In response, the search for more enduring corrosion protection at petrochemical facilities has involved the development of long-lasting primers that correct the deficiencies of traditional methods.
Lasting protection with advanced primers
NanoRustX (NRX) NanoPrime, for example, works by chemically reacting with iron and iron oxide (rust) to form iron phosphate and creates a nano bond with both metallic and painted surfaces. The chemically bonded layer is insoluble and extremely corrosion resistant. This “bonding” process also provides superior adhesion and flexibility and stops under-film corrosion that occurs when conventional coatings are damaged.
The non-toxic, ultra-low VOC primer contains nano-polymers for added strength and durability and has been tested to successfully coat surfaces from rust-free to up to 700 microns of rust. The elasticity of the advanced primer makes it very durable in temperature variations from -67°C to 200°C.
Because the advanced primer chemically reacts with galvanised steel surface, no surface preparation is required other than a water wash. The water-based acrylic polymer is not sensitive to chlorides or rust and can actually neutralise them. Unlike initial generations of rust converting primers, the primer performs equally well on clean, partially corroded and heavily rusted surfaces. Typically, a power wash (240 bar/3,500 psi) is all that is needed before applying to steel (clean or corroded), galvanised steel or aluminium to remove loose paint, dirt and grease. The primer can be applied to a corroded surface by hand brush, roller or airless spray gun on the substrate.
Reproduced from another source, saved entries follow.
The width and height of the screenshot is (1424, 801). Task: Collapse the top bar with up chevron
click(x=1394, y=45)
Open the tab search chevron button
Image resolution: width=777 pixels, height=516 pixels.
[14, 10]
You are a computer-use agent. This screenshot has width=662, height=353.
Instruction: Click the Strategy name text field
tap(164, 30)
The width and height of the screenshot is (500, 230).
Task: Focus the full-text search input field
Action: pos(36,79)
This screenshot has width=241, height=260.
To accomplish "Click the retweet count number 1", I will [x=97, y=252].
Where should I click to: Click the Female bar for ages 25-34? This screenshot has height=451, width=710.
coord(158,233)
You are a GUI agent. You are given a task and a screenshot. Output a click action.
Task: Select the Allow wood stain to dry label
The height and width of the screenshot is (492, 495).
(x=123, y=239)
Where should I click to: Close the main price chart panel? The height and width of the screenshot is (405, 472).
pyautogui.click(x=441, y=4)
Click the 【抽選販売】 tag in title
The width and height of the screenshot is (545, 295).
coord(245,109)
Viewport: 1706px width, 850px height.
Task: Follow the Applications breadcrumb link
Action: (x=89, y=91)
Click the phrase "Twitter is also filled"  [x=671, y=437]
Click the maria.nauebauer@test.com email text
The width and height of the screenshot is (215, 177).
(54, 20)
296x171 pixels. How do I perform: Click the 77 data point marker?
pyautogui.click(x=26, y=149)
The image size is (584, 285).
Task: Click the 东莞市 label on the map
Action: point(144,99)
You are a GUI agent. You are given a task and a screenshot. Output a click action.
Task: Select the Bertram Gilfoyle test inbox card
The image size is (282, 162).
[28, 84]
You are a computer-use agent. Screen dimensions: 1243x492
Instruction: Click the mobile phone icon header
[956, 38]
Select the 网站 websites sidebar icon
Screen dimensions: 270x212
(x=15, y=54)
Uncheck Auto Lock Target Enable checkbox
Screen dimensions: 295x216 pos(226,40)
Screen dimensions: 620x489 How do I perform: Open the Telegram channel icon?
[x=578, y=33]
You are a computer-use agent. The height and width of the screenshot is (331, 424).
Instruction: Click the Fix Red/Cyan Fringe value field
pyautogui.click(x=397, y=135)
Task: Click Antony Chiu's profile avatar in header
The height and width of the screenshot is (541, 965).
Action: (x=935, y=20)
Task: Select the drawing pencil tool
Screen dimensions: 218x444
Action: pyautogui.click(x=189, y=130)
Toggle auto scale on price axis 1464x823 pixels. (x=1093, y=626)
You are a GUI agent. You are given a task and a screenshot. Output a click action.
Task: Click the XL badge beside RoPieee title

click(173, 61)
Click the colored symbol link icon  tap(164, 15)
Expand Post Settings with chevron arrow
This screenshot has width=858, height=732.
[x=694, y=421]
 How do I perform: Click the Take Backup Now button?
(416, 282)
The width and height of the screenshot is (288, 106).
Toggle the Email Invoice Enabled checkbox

After the application of the primer, a single coat of a low VOC top coat will complete the job.
Advanced primer case study
When a chemical plant in the Newark, New Jersey area had a number of roof exhausts with severe corrosion, Marzano, who had sought a lasting corrosion solution for his customers, applied a coat of NRX NanoPrime with no topcoat to a 50ft high roof stack as a trial. “The roof exhausts were so rusty the chemical company was ready to replace them, which would have cost about US$7,000 to 9,000,” he explains. “However, about five years later there still is no visible rust on the roof exhausts. The success of the trial demonstrated the primer’s effectiveness against chemical plant corrosion, so we have applied it many times since then on everything from roofs, exhaust fans and exhaust stacks to tanks for carbon monoxide and sulphuric acid.”
In one of Marzano’s recent applications, his Maxim Contracting work crew coated four outdoor and three indoor chemical tanks, ranging from 1,500-10,000 gallons, including a liquid nitrogen tank and a 2,000-gallon CO2 tank. Using a spackle knife and palm sander to remove existing loose flaking paint and rust, and a water wash with nearby hose, the surfaces were readied for applying the primer. The system included two coatings of primer applied by roller, followed by one application of the customer supplied water-based, industrial epoxy topcoat.
“With NRX NanoPrime, less surface preparation is required compared to other primers,” says Marzano. “Also, it can dry in 30 minutes to touch and takes about two hours to apply a second coat, depending on temperature, which is much faster than typical primer and paint. So, we finished the job in a few days rather than a week, which helped to reduce potential downtime for the facility. “But the bottom line is that the primer prevents corrosion and really lasts,” concludes Marzano.